A Cidade Antiga de Santiago de Compostela foi declarada Património Mundial em 1985, muito antes dos percursos aqui descritos. Esta distinção reconhece a beleza urbana da cidade, a sua integridade histórica e o seu significado como centro de peregrinação.

A Catedral de Santiago é o epicentro deste património, mas a cidade como um todo é um tesouro arquitetónico e cultural. As suas praças, ruas, igrejas, conventos e palácios são testemunhos de séculos de história e devoção. 

 

A Importância do Património da UNESCO para o Peregrino

Para o peregrino, a declaração de Património Mundial pela UNESCO não é apenas um selo de qualidade ou um reconhecimento turístico. Significa que os locais por onde passa têm um valor excecional para toda a humanidade, um legado que deve ser preservado e respeitado. 

O património UNESCO não são apenas edifícios ou paisagens; são os vestígios de uma tradição viva, a materialização da fé e da cultura que moldaram a identidade europeia. Ao percorrer o Caminho, o peregrino torna-se parte dessa história. Cada igreja românica, cada ponte medieval, cada albergue centenário conta uma história de esforço, fé e comunidade. 

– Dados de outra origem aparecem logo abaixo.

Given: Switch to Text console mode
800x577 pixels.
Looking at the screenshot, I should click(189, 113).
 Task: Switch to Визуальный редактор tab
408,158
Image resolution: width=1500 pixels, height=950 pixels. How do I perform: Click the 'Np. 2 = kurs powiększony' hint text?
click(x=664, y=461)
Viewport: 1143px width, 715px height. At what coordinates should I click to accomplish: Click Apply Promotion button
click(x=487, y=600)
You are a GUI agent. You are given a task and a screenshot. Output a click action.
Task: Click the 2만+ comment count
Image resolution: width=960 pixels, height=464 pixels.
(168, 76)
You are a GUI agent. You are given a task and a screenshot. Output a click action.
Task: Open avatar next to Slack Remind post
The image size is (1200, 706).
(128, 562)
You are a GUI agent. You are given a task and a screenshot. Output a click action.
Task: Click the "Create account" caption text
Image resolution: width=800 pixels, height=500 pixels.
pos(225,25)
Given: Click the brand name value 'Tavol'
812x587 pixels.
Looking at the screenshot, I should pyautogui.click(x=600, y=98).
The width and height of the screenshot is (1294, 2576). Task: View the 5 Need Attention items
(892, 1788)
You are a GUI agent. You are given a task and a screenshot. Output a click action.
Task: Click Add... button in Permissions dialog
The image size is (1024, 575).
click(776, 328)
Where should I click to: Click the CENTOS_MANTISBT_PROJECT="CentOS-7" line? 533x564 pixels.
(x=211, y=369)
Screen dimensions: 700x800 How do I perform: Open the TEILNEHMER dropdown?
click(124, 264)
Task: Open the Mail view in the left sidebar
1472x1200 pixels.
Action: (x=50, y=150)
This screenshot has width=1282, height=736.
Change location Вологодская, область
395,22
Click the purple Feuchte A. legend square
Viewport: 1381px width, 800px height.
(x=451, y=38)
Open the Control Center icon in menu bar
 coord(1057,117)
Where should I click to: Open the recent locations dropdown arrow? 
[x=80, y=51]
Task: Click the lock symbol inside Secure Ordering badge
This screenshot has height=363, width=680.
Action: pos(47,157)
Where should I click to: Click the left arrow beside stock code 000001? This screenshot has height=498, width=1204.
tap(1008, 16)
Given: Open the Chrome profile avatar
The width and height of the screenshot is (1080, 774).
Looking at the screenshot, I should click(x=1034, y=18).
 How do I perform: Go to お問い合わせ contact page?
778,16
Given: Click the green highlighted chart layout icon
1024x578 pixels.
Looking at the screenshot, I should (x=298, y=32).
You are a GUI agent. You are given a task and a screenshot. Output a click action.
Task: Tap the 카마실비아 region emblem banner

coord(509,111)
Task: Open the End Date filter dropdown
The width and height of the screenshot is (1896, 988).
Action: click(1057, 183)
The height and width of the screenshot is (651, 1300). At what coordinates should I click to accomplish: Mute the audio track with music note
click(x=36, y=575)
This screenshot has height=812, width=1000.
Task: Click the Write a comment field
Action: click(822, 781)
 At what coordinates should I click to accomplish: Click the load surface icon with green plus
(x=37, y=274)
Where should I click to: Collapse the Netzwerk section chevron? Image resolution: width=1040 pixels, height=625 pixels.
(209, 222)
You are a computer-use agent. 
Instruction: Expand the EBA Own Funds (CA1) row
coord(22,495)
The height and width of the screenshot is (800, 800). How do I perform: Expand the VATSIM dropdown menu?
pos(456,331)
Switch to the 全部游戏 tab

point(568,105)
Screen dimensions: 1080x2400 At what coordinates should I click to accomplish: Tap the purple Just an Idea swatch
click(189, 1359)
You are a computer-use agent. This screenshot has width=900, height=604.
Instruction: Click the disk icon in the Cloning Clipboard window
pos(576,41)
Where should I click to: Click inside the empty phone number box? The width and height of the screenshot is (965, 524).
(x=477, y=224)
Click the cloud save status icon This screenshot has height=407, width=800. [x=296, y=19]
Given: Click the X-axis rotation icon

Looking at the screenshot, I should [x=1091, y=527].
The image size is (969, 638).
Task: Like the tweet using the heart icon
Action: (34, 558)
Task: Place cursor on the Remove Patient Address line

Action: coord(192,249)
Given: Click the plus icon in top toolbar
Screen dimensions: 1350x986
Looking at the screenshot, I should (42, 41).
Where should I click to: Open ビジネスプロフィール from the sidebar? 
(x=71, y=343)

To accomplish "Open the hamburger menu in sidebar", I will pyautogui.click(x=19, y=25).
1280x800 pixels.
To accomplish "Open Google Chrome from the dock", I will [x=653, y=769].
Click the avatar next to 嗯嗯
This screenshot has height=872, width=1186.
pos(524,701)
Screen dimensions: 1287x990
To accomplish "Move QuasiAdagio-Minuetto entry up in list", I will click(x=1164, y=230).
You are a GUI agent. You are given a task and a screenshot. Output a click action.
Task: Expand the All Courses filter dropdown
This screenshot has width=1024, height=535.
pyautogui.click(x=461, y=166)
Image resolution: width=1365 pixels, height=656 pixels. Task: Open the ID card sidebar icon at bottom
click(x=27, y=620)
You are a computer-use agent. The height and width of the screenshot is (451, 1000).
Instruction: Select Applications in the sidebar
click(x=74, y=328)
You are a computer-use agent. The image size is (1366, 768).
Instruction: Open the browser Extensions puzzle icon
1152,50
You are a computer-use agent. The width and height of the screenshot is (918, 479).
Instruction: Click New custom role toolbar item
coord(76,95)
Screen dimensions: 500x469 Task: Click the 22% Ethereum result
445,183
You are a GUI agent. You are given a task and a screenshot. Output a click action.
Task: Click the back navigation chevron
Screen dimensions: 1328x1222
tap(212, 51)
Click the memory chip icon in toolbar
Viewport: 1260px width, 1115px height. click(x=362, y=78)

A UNESCO, ao reconhecer estes bens, recorda-nos da importância de proteger este legado para as futuras gerações de peregrinos e para o mundo inteiro. É um convite a caminhar com consciência, a observar com respeito e a valorizar a riqueza que nos rodeia em cada etapa.

Uma agência do Caminho de Santiago pode facilitar a organização da tua peregrinação, permitindo-te focar na experiência de caminhar e descobrir estes tesouros. Quer escolhas o Caminho do Norte desde Ribadeo ou o Caminho de Santiago desde Bilbao, encontrarás um património que te enriquece a alma e te liga a séculos de história e espiritualidade. 

 

O Caminho como Itinerário Cultural Europeu: Um Cadinho de Trocas

A declaração do Caminho de Santiago como Património Mundial pela UNESCO segundo os critérios (II), (IV) e (VI) destaca o seu papel fundamental como itinerário cultural de importância universal. 

  • O critério (II) reconhece que testemunha uma troca considerável de valores humanos ao longo de um período determinado ou numa área cultural concreta, nos domínios da arquitetura, da tecnologia, das artes monumentais, do planeamento urbano ou da criação de paisagens. 

Desde a Idade Média, tem sido uma via de duplo sentido por onde circulam não só peregrinos, mas também ideias, estilos artísticos, conhecimentos técnicos e tradições. Esta constante interação entre pessoas de diferentes origens geográficas e culturais deixou uma marca profunda no património material e imaterial das regiões jacobeias.

A arte românica, por exemplo, difundiu-se pela Península Ibérica em grande parte graças ao Caminho de Santiago. As igrejas, mosteiros e catedrais construídos para acolher os peregrinos ao longo da rota incorporaram elementos arquitetónicos e escultóricos oriundos de outras partes da Europa, criando um estilo próprio e distintivo. 

  • O critério (IV) destaca que o Caminho é um exemplo eminentemente representativo de um tipo de construção ou conjunto arquitetónico ou tecnológico, ou de paisagem que ilustra um ou vários períodos significativos da história da humanidade. 

As pontes medievais, os hospitais de peregrinos, os albergues, as igrejas e catedrais são testemunhos tangíveis da infraestrutura criada para apoiar a peregrinação. Estas construções, muitas ainda conservadas e em uso, refletem a engenharia, a arquitetura e a organização social da época em que foram erguidas. 

A paisagem cultural também é um elemento chave do seu valor universal excecional. Os trilhos, as florestas, os rios e as montanhas formam um conjunto harmonioso moldado por séculos de interação entre o ser humano e a natureza. 

  • Finalmente, o critério (VI) sublinha que o Caminho está direta ou materialmente associado a acontecimentos ou tradições vivas, ideias, crenças ou obras artísticas e literárias com importância universal excecional. 

A peregrinação é uma das tradições vivas mais antigas e relevantes da Europa. Inspirou inúmeras obras de arte, literatura e música, e foi motor de ideias e crenças que transcenderam fronteiras geográficas e culturais.